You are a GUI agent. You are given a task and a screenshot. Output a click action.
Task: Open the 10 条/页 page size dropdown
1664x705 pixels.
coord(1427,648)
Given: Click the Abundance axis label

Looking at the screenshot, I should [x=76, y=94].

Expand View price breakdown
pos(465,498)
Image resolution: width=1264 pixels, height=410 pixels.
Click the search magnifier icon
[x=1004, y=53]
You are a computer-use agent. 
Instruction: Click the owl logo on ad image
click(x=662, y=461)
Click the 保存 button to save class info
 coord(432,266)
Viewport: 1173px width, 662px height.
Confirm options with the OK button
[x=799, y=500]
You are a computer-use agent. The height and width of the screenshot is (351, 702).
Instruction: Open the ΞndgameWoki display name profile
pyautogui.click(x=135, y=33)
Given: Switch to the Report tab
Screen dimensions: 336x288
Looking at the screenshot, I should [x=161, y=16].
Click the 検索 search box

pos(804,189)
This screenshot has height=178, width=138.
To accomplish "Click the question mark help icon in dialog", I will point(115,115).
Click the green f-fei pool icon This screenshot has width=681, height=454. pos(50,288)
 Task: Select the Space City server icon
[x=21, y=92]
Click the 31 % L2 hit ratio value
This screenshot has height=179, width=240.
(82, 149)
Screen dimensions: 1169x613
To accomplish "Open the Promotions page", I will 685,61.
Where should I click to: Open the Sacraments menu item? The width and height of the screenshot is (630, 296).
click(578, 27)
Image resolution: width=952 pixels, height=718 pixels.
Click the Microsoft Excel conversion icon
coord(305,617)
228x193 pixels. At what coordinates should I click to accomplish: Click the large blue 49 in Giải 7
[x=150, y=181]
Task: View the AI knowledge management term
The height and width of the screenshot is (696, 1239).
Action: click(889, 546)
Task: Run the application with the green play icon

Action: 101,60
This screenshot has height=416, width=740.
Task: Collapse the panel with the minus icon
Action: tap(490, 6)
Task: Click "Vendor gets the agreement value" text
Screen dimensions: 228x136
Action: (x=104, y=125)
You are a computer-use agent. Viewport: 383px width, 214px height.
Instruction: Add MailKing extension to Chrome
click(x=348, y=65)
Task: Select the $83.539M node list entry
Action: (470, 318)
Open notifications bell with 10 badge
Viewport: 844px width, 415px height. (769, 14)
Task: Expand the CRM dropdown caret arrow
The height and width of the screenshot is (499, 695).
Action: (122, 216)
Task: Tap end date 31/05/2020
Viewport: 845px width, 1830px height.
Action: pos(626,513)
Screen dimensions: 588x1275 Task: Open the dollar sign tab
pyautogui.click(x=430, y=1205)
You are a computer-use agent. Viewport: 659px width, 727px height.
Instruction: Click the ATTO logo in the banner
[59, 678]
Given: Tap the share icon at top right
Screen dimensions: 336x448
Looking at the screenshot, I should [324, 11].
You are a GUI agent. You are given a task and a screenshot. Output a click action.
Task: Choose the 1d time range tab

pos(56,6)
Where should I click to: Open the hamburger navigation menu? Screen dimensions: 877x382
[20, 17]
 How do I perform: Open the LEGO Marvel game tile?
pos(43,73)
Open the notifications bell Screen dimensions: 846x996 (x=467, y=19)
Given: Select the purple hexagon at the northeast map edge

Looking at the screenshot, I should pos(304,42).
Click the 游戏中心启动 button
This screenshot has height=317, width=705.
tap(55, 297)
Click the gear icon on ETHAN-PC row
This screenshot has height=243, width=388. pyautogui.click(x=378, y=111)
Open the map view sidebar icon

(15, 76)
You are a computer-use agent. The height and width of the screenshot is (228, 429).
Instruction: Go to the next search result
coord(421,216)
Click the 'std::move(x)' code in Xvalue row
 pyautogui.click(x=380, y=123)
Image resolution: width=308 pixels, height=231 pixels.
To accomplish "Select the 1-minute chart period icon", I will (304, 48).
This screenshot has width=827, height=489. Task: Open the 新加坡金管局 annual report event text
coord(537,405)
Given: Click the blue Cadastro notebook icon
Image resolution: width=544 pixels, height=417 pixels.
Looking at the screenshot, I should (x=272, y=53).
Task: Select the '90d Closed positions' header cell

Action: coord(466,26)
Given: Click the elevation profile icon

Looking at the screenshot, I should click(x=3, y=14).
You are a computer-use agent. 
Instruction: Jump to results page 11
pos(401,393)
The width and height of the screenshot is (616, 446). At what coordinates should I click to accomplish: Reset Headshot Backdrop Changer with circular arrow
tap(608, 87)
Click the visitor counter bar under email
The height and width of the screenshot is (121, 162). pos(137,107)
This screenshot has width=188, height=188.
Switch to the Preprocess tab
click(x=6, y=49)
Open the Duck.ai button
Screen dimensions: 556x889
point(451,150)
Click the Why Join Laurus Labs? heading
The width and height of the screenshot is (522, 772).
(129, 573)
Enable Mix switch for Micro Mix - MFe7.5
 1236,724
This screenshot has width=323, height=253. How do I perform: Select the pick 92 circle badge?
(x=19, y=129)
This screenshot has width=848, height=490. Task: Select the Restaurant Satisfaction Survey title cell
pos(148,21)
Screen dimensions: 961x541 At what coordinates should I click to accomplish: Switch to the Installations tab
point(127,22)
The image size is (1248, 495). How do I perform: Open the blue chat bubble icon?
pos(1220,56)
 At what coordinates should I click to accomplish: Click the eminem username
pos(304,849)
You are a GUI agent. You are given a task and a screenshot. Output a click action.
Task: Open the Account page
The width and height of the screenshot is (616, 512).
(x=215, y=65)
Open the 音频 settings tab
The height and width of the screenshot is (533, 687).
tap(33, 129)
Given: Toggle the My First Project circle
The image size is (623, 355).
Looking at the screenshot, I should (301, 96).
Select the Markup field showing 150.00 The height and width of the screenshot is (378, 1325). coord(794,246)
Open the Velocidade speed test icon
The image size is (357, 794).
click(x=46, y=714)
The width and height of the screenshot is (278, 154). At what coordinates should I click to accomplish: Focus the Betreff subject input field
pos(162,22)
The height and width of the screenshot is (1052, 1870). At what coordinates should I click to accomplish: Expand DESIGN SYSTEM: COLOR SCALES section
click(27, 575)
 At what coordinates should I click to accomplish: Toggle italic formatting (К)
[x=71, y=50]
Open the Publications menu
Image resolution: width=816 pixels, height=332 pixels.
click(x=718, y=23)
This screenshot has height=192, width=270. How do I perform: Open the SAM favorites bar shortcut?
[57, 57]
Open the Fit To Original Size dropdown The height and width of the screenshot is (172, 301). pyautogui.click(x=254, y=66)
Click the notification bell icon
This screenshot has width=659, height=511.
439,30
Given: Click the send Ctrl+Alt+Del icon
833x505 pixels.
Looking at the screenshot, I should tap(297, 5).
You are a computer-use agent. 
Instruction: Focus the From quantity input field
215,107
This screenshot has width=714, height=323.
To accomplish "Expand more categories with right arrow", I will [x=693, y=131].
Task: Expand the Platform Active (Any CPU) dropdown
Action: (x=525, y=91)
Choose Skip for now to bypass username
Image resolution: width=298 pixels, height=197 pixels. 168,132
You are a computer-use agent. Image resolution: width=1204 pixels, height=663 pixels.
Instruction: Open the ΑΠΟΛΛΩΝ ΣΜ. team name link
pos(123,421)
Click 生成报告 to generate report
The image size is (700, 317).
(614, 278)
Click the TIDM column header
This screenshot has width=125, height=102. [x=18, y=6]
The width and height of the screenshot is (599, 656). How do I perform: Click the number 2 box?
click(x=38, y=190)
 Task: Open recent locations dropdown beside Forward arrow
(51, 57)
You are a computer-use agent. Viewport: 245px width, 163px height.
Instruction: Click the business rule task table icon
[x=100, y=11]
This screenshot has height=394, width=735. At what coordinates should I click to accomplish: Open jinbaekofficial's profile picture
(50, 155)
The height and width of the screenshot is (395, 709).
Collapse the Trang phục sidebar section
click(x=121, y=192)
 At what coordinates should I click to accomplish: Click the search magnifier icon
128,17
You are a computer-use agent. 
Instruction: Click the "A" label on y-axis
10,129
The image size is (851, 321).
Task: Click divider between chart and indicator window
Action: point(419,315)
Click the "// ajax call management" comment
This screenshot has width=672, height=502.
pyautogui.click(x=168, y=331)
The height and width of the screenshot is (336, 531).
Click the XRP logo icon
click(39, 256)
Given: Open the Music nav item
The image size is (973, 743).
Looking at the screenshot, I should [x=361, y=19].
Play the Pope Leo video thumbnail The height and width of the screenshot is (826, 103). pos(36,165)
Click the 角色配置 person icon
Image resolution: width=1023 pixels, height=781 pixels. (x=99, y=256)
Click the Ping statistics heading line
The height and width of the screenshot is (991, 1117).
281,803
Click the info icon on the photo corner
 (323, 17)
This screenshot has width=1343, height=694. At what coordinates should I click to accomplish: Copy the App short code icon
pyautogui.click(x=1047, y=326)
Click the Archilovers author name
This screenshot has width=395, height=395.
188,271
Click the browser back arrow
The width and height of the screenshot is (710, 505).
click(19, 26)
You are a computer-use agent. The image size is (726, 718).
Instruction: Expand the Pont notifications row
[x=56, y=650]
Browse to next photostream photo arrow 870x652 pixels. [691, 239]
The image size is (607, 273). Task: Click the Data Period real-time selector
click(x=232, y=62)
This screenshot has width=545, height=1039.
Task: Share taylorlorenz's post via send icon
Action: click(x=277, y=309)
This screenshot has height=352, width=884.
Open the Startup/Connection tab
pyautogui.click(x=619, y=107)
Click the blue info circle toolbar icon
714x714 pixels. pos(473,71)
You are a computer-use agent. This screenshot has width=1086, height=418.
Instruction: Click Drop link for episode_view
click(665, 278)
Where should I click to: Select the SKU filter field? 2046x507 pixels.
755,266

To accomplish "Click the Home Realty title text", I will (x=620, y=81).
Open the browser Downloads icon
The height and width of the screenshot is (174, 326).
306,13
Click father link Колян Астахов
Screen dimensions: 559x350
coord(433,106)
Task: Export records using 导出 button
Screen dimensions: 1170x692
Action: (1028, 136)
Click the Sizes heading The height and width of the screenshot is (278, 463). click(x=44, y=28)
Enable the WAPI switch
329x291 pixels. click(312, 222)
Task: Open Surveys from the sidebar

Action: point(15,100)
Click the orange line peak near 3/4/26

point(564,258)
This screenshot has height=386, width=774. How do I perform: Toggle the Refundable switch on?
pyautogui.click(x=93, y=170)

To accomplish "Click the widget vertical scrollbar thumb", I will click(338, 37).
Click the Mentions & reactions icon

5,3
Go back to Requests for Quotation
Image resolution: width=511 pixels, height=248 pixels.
------------
Work required:
Among the records, find every line holding the word "computer" and copy it.

Answer to this exercise:
You are a computer-use agent. 
You are a computer-use agent. The height and width of the screenshot is (351, 702).
You are a computer-use agent. Viewport: 383px width, 214px height.
You are a computer-use agent. Viewport: 659px width, 727px height.
You are a computer-use agent. The height and width of the screenshot is (228, 429).
You are a computer-use agent. 
You are a computer-use agent. 
You are a computer-use agent. Image resolution: width=1204 pixels, height=663 pixels.
You are a computer-use agent. Viewport: 245px width, 163px height.
You are a computer-use agent. 
You are a computer-use agent. The image size is (726, 718).
You are a computer-use agent. This screenshot has width=1086, height=418.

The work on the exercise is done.